Saturday, March 8, 2025

Is 58:1-9; Mt 9:14-15
Today’s Gospel highlights the call of Matthew by Jesus as an antidote to the exclusionary practices replete in his time.
The final verse of the Gospel is very popular because of its revolutionary tone. Jesus declares that ‘Those who are healthy do not need a physician, but the sick do. I came not to call the righteous, but sinners.’ In what comes across to us often as a spiritual revolution, we discover the fullness of God’s love made manifest in the liberative praxis of Jesus.
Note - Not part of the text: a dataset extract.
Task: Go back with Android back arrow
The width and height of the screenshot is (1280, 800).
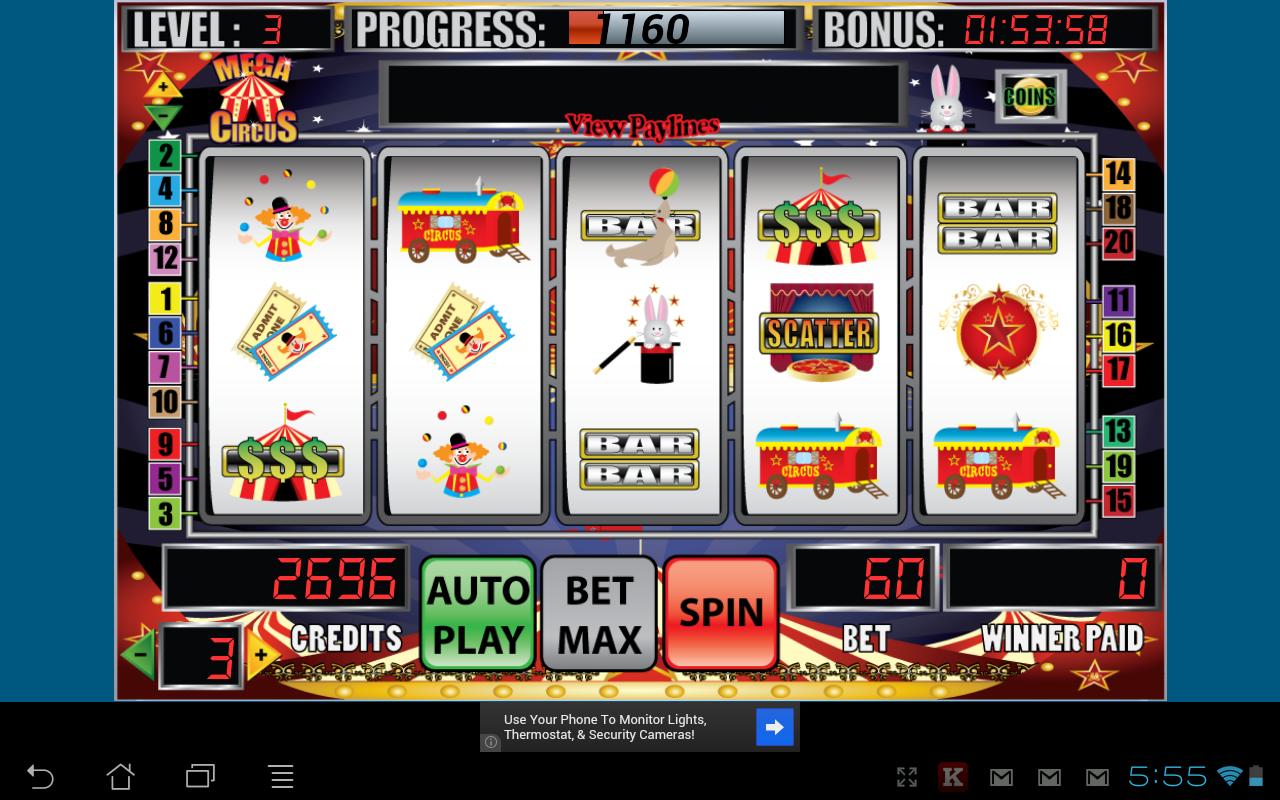Action: [x=39, y=776]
Jesus showed no hesitation to respond to the social maladies that beset his context. He let his proactive approach become the change he wanted to see in the society.
If so, how did Jesus show himself as ‘the physician of the sick’ in his time?
There are three ways in which we find Jesus responding to social illnesses.
1.Jesus included the marginalized as an integral part of his mission. The call of Levi becomes an extraordinary example of Jesus’ inclusive agenda. When people were under the impression that Jesus’ mission was exclusively to the Israelites, he turned his attention toward the marginalized sections, much to the chagrin of the Jewish religious leaders of his time. Thus, he not only proclaimed that sick people needed a physician but also became one. Thus, Jesus’ inclusive mission was a decisive countercultural measure that his Kingdom proclamation integrated.
2. Jesus dined with the tax collectors and sinners. Those of us who tend to slight his commensality should take a look at our Indian society which still forbids interdining while maintaining a food hierarchy. No one can deny that Indian hospitality comes tinged with caste. If caste people refuse to interdine with lower castes, there are also untouchable foods for the high castes just as there are people who are known as former untouchables. Given this reality, the commensality that Jesus championed in his time was not mere daredevilry but a radical form of love.
3. Jesus defended the marginalized against the hostile forces. The Jewish religious leaders were shocked by Jesus’ inclusive mission that decimated the established cultural boundaries. All four Gospels show how Jesus is found fault with by the Pharisees, Sadducees, and Scribes for his liberative mission. It is often in favour of the marginalized that Jesus challenged their notion of holiness and exposed their hypocrisy. It is through his defence that Jesus the ‘physician’ justified his initiatives on behalf of the ‘sick.’ What Jesus spearheaded became the norm for his disciples to carry forward the agenda of inclusive mission and preferential option.
Let us pray that, by following Jesus’ example, our mission may become the antidote to the ills of our society.